IV- Sur les demandes accessoires
[O] [M], succombant à l’instance, sera condamnée aux dépens qui comprendront les frais de l’expertise judiciaire.
L’équité commande par ailleurs de la condamner à verser une somme de 2 000€ sur le fondement de l’article 700 du Code de procédure civile.
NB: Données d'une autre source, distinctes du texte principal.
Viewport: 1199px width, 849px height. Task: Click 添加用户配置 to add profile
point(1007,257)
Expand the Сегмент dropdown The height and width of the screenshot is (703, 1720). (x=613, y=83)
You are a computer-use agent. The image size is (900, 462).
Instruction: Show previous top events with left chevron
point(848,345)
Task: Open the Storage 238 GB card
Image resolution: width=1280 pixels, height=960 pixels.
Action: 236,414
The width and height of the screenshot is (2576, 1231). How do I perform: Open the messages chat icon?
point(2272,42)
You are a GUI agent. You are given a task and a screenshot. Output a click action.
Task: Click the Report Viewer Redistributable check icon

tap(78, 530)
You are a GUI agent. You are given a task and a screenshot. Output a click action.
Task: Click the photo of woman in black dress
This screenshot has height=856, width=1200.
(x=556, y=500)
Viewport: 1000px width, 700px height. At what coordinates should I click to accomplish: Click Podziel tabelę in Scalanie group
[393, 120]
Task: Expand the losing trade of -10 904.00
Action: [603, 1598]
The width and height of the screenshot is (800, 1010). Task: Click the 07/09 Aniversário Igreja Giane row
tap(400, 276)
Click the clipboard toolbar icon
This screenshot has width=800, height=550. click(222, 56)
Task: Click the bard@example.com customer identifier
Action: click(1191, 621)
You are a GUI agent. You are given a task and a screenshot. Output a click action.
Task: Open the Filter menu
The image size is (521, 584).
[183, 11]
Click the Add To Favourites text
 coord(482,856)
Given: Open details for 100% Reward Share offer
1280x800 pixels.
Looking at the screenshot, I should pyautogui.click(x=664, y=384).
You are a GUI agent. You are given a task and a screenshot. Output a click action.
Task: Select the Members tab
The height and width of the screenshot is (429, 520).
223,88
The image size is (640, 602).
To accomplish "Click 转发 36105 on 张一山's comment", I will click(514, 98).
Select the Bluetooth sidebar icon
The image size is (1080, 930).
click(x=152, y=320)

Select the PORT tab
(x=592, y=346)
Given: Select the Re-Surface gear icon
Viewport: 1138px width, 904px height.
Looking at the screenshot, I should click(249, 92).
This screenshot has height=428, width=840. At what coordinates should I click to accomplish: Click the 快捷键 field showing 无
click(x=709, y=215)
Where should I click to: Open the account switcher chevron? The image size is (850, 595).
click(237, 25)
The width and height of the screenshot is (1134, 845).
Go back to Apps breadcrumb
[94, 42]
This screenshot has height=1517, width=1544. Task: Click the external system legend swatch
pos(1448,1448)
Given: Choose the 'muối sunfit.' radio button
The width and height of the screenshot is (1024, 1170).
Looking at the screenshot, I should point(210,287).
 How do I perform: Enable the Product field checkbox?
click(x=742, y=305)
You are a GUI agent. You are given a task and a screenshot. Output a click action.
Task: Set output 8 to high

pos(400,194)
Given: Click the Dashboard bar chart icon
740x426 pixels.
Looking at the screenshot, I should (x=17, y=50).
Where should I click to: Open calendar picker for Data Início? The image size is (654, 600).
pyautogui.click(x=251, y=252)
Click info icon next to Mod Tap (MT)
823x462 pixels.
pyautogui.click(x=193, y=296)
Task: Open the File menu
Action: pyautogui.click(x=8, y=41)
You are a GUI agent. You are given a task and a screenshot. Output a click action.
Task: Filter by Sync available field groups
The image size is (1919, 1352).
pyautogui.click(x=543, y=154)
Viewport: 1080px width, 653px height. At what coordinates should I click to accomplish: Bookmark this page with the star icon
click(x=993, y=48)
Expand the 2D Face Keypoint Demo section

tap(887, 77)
La présence décision est, de droit, exécutoire à titre provisoire et aucun élément ne justifie d’écarter l’exécution provisoire.
PAR CES MOTIFS
Le Tribunal, statuant par jugement contradictoire rendu en premier ressort, par mise à disposition au greffe ;
— DECLARE Madame [O] [M] responsable des préjudices subis par à [Y] [F] et [C] [F] ;
— CONDAMNE Madame [O] [M] à payer à [Y] [F] et [C] [F] la somme de 3 000€ en réparation de leur préjudice de jouissance ;
— CONDAMNE Madame [M] à payer à [Y] [F] et [C] [F] la somme de 1 000€ en réparation de leur préjudice moral ;
— DEBOUTE Madame [M] de sa demande de dommages et intérêts pour procédure abusive ;
— CONDAMNE Madame [M] aux dépens en ce compris les frais d’expertise ;
— CONDAMNE Madame [M] à payer une somme de 2 000 € sur le fondement de l’article 700 du Code de procédure civile ;
— RAPPELLE le caractère exécutoire à titre provisoire du présent jugement.
En foi de quoi le présent jugement a été signé par le Président et par le Greffier.